HTTP Caching

HTTP Caching is a technique used to improve website performance. HTTP Caching can be implemented by the client, server, an intermediate node such as a proxy, or any combination of these.

Client-side caching

In the typical situation, the first time a browser retrieves cacheable resources, such as a web page, the resources will be stored in the local HTTP Cache. The next time the browser navigates to this page, resources will be loaded from the local storage, rather than re-downloaded from the origin server. The conservation of bandwidth and reduction in server-side processing is where the performance increase comes from.

A browser cache is an example of a forward cache, which sits outside of the web server’s network. Other examples of a forward cache implementation might be at the corporate network level or with an intermediate proxy server.

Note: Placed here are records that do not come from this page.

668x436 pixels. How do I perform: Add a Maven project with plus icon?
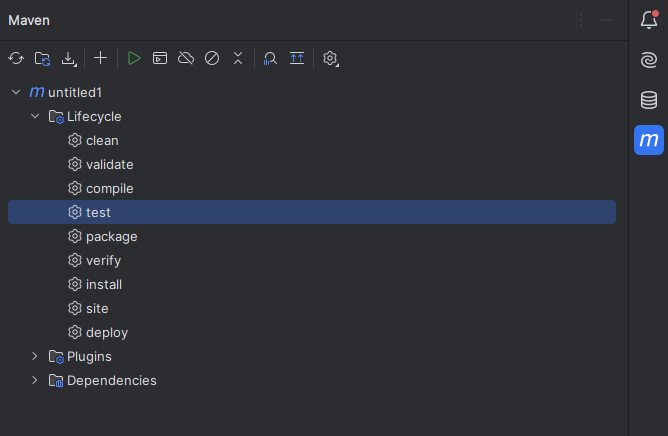[x=100, y=59]
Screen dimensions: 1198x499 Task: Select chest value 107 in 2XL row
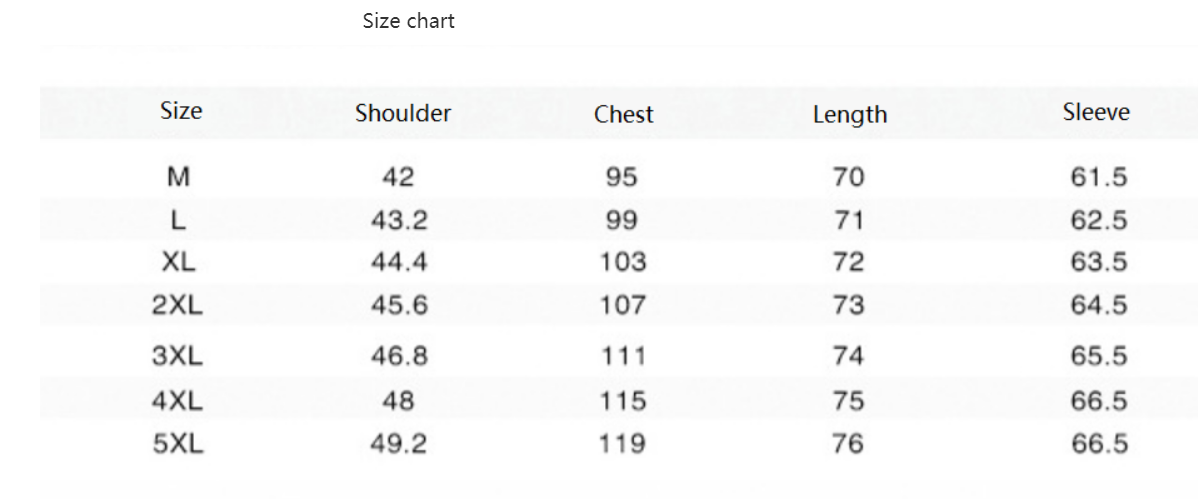pos(623,306)
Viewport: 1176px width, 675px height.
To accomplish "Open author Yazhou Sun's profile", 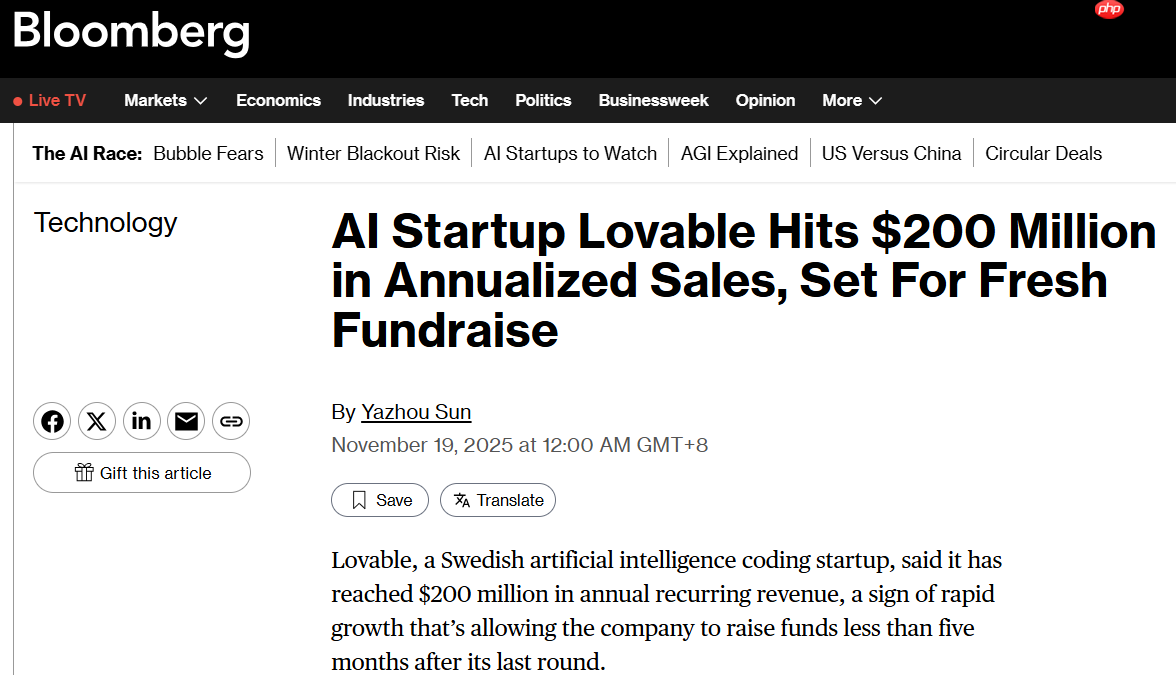I will (416, 412).
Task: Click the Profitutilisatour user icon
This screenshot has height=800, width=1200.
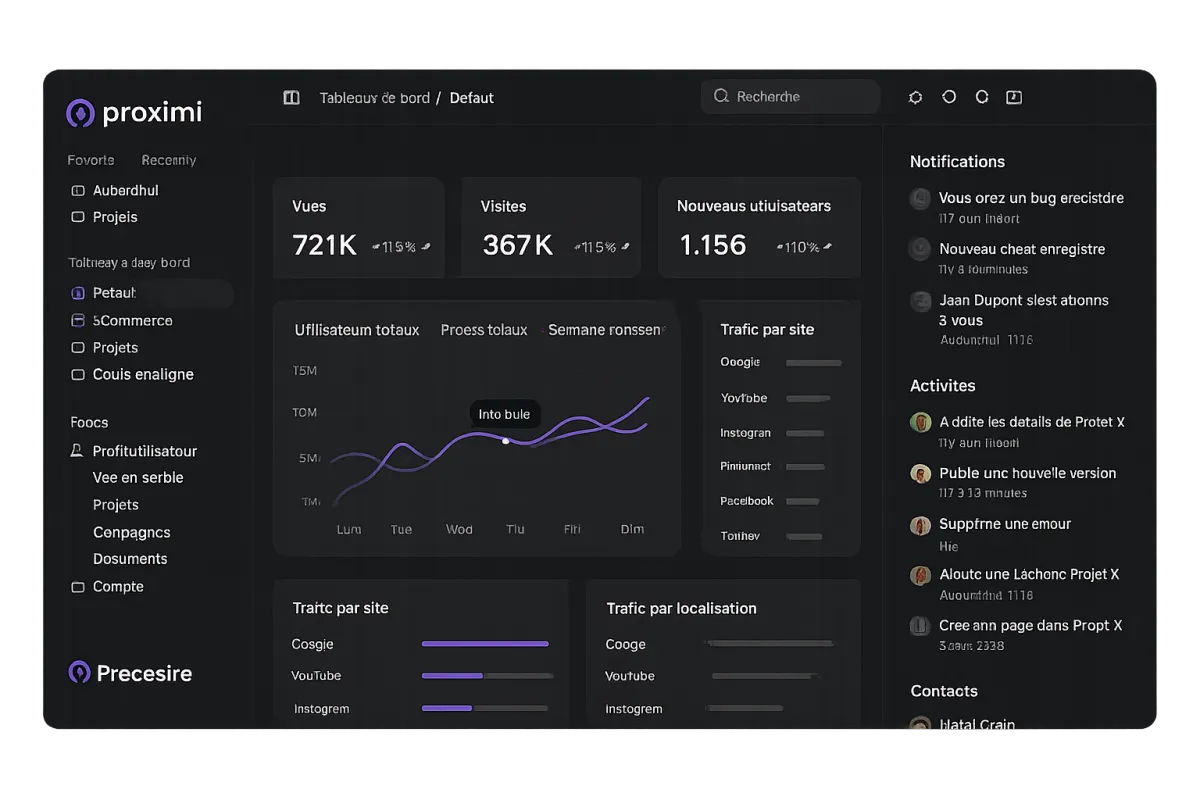Action: coord(77,451)
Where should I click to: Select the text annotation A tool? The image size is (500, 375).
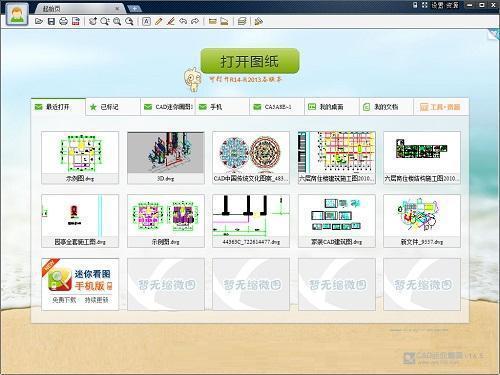click(146, 22)
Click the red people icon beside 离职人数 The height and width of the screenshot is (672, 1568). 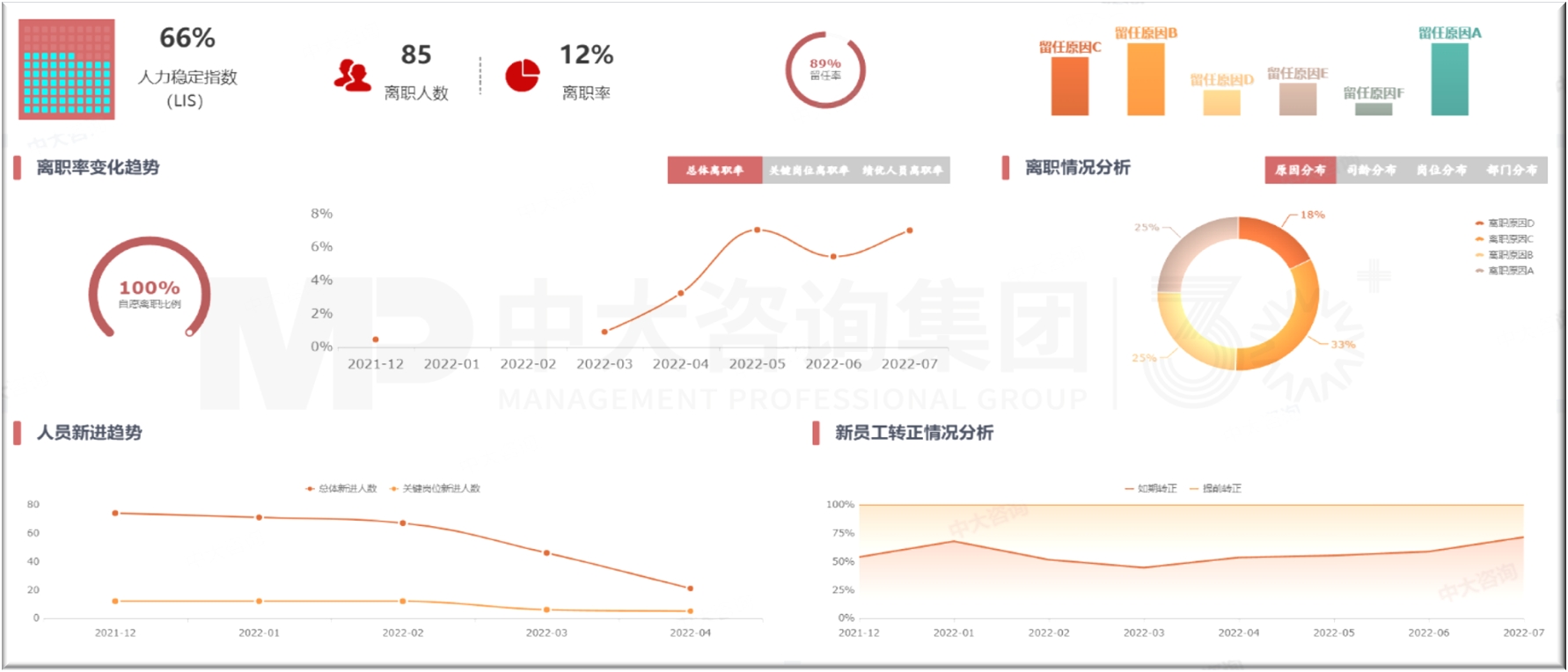[352, 76]
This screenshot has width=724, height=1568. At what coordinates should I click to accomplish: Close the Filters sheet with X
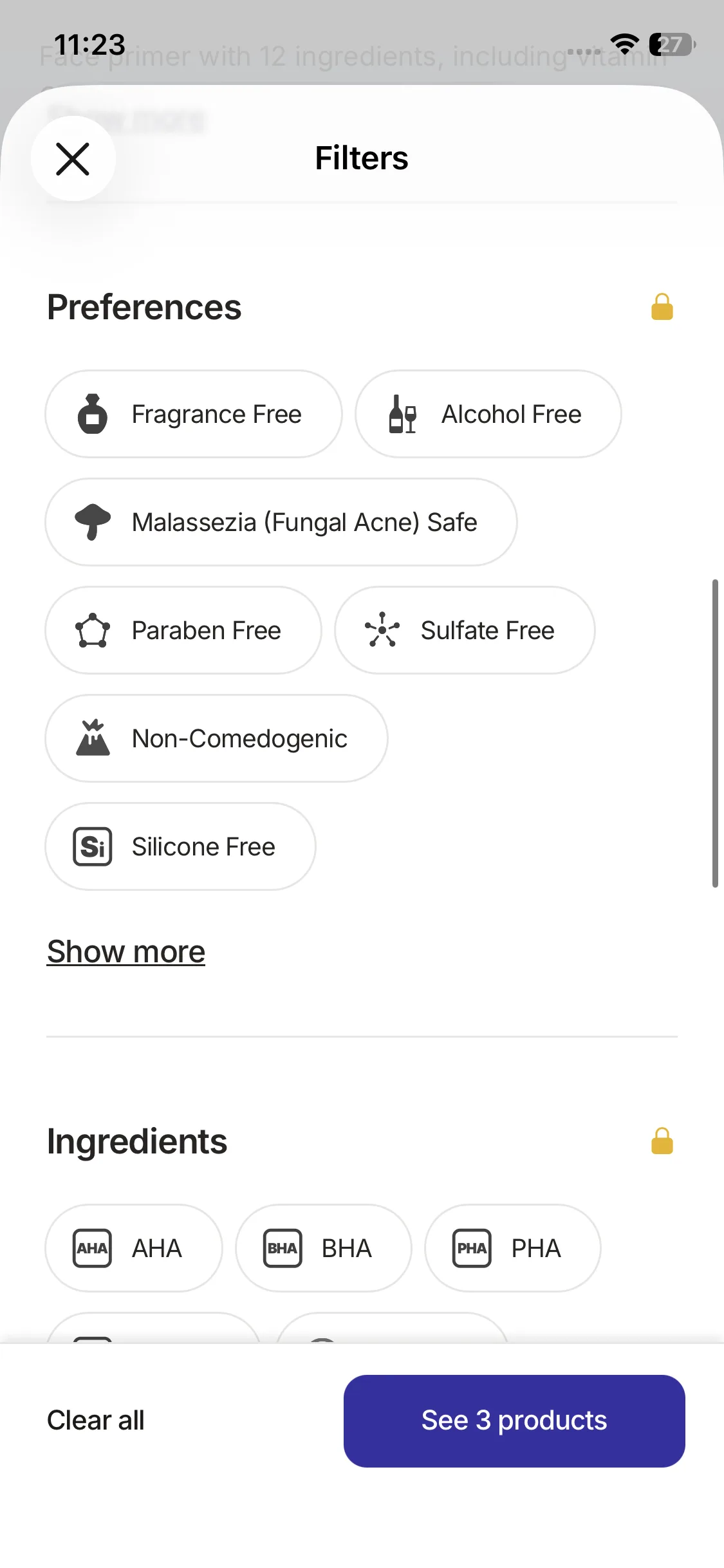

Client-Side caches that are running at the browser level are private, which means that the cache is available only to a single client. A corporate-level cache may be shared, which means that different clients within the same corporate network can rely on using this cache, rather than resubmit an identical HTTP request to the server.

Server-side caching

The idea behind server-side caching is that an intermediate node or alternative server will be used to cache responses from the origin server. This is also known as a reverse cache. The goal is to reduce the load on the server, which in turn will reduce the overall latency of the request.

An example of a reverse cache is a content delivery network (CDN) that stores copies of resources for quicker delivery across different points of the network. A CDN might have nodes in many different countries and thus a lot of traffic in one locale will not have as much of an effect, if any, on other locations.

Similarly, this type of cache is normally shared. This means that different clients will be served copies of the same resource, making it unnecessary to contact the server with a HTTP request identical to one that another client has recently made.

Network-wide performance increase

Performance improvements from HTTP caching are not isolated to individual clients and HTTP requests. Regardless of where HTTP caching is employed, there are network-wide benefits that follow. Consider that when a client uses a private cache, not only is the latency decreased but the bandwidth requirements for all nodes along the entire HTTP request/response chain are lessened. Similarly, if a shared cache is operating at, for example, the corporate level, then nodes outside the network will not be affected by internal HTTP requests.

HTTP cache operations

HTTP caching is optional and not supported for all HTTP request methods and HTTP responses. For example, if a user navigates to a web page and the browser sends a simple HTTP GET request, which the server responds to and returns a status code indicating success, such as 200 OK, or with a long term response which is not expected to change anytime soon, such as 301 Moved Permanently, 308 Permanent Redirect, 404 Not Found or 401 Gone, then it can normally be cached. Subsequent identical HTTP requests will, for at least a time, instead draw on the local cache instead of sending the identical request to the server.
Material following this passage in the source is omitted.